**Your assignment:** What is needed is a faithful transcription of all the data below, pictures excluded.

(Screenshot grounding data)

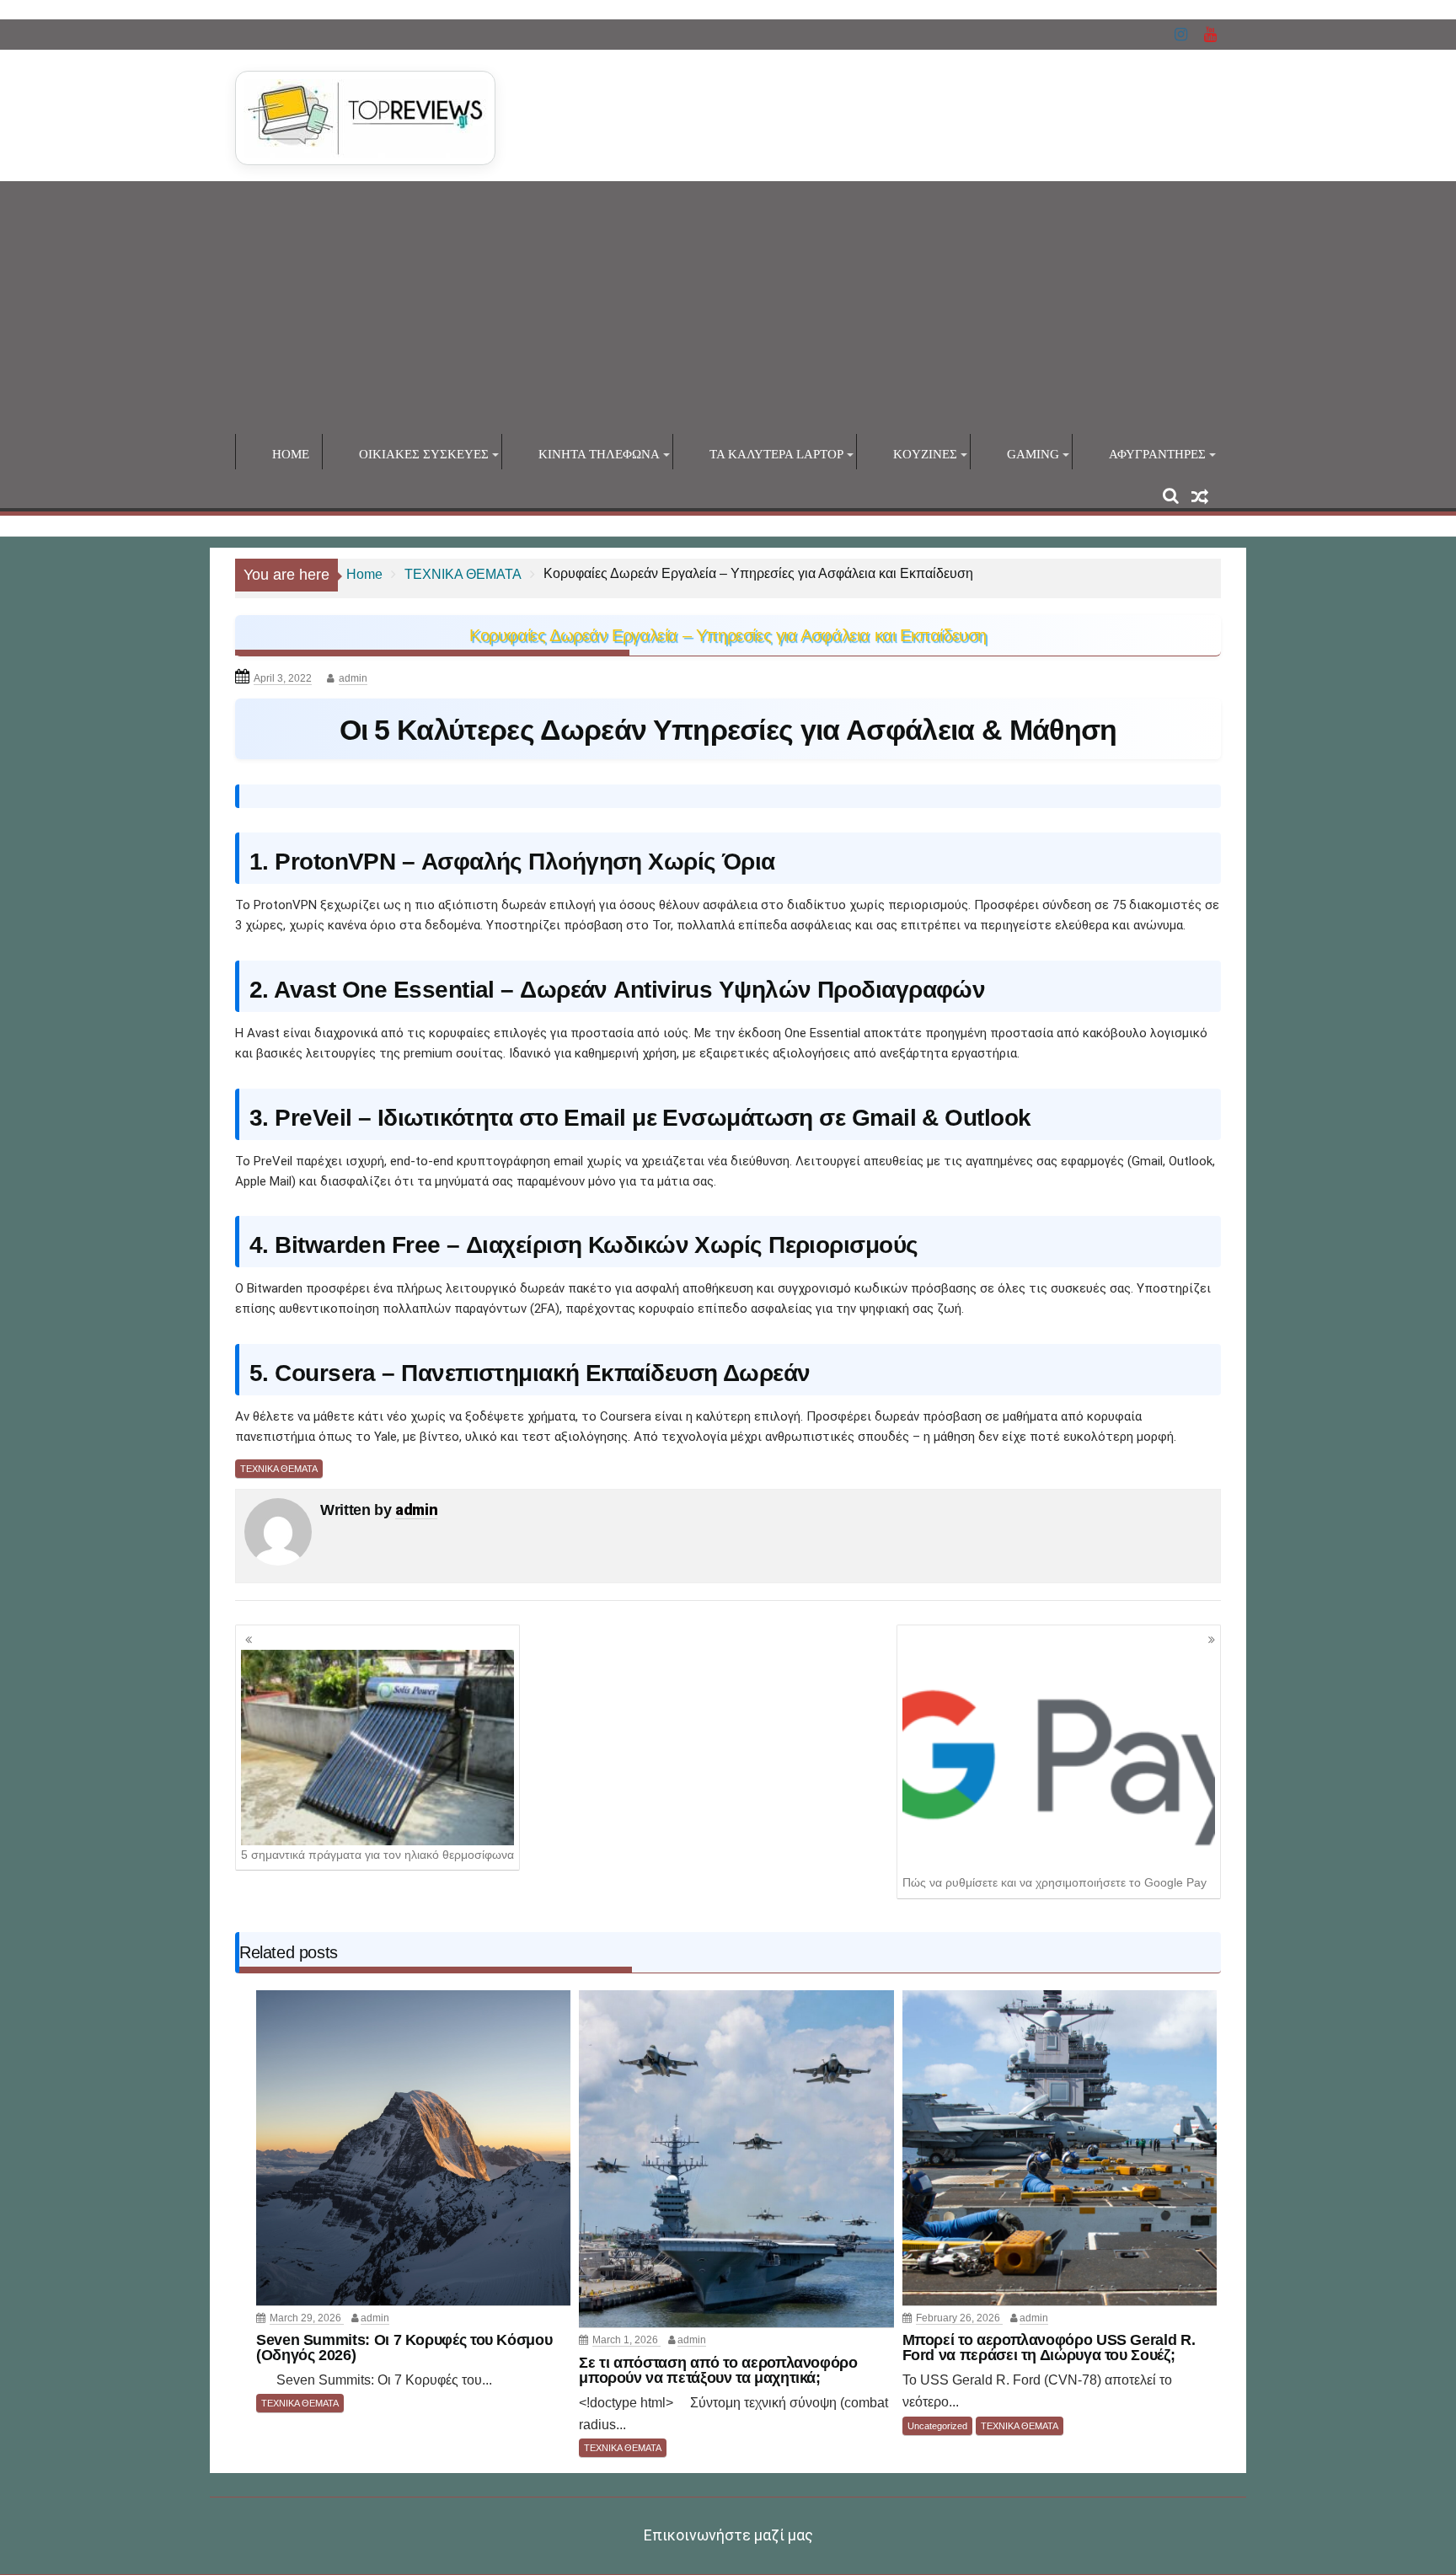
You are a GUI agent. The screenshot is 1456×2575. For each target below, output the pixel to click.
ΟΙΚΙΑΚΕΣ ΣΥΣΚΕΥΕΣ (424, 454)
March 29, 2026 (307, 2318)
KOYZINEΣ (925, 454)
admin (353, 678)
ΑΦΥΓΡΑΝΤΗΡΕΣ (1157, 454)
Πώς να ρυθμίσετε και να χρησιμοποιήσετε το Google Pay (1054, 1882)
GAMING (1033, 454)
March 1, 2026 (626, 2340)
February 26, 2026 (959, 2318)
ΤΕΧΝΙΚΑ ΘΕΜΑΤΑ (279, 1469)
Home (290, 454)
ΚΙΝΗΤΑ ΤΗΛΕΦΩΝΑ (599, 454)
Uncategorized (937, 2426)
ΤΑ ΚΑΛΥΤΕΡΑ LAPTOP (776, 454)
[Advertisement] (728, 308)
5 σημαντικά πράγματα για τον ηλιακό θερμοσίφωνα (377, 1854)
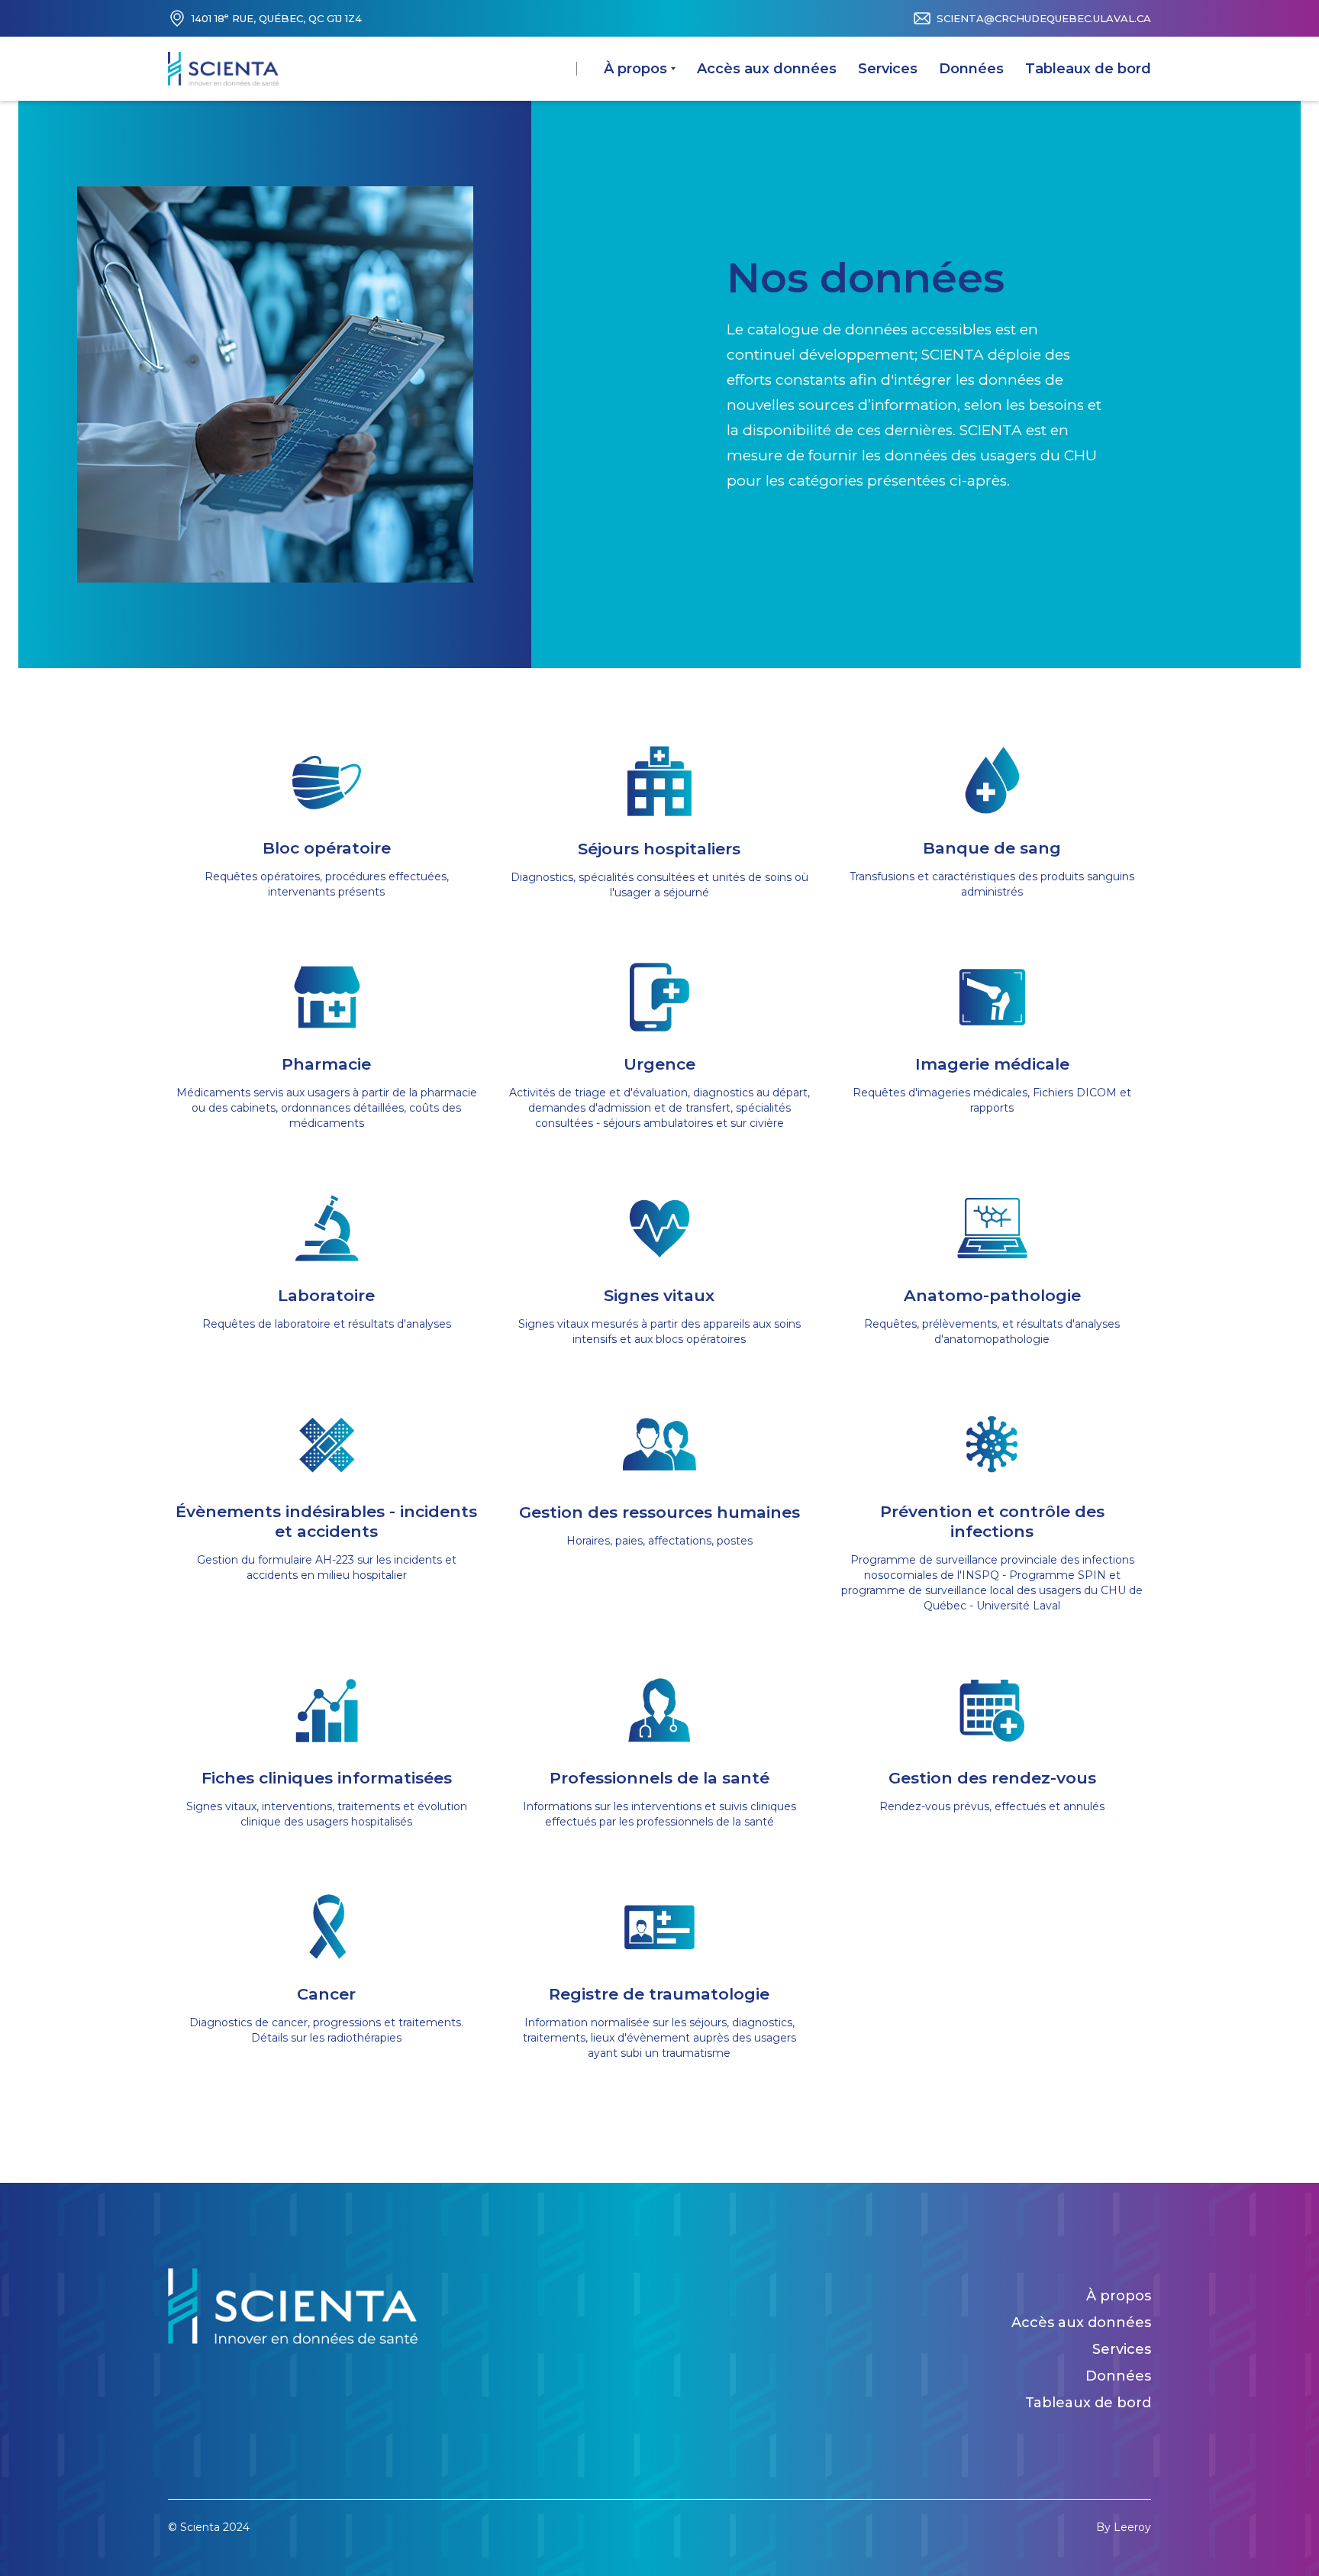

**Solution to the problem:**
You are a GUI agent. The screenshot is 1456×2575. For each target below, output the pixel to click.
ΟΙΚΙΑΚΕΣ ΣΥΣΚΕΥΕΣ (424, 454)
March 29, 2026 (307, 2318)
KOYZINEΣ (925, 454)
admin (353, 678)
ΑΦΥΓΡΑΝΤΗΡΕΣ (1157, 454)
Πώς να ρυθμίσετε και να χρησιμοποιήσετε το Google Pay (1054, 1882)
GAMING (1033, 454)
March 1, 2026 (626, 2340)
February 26, 2026 (959, 2318)
ΤΕΧΝΙΚΑ ΘΕΜΑΤΑ (279, 1469)
Home (290, 454)
ΚΙΝΗΤΑ ΤΗΛΕΦΩΝΑ (599, 454)
Uncategorized (937, 2426)
ΤΑ ΚΑΛΥΤΕΡΑ LAPTOP (776, 454)
[Advertisement] (728, 308)
5 σημαντικά πράγματα για τον ηλιακό θερμοσίφωνα (377, 1854)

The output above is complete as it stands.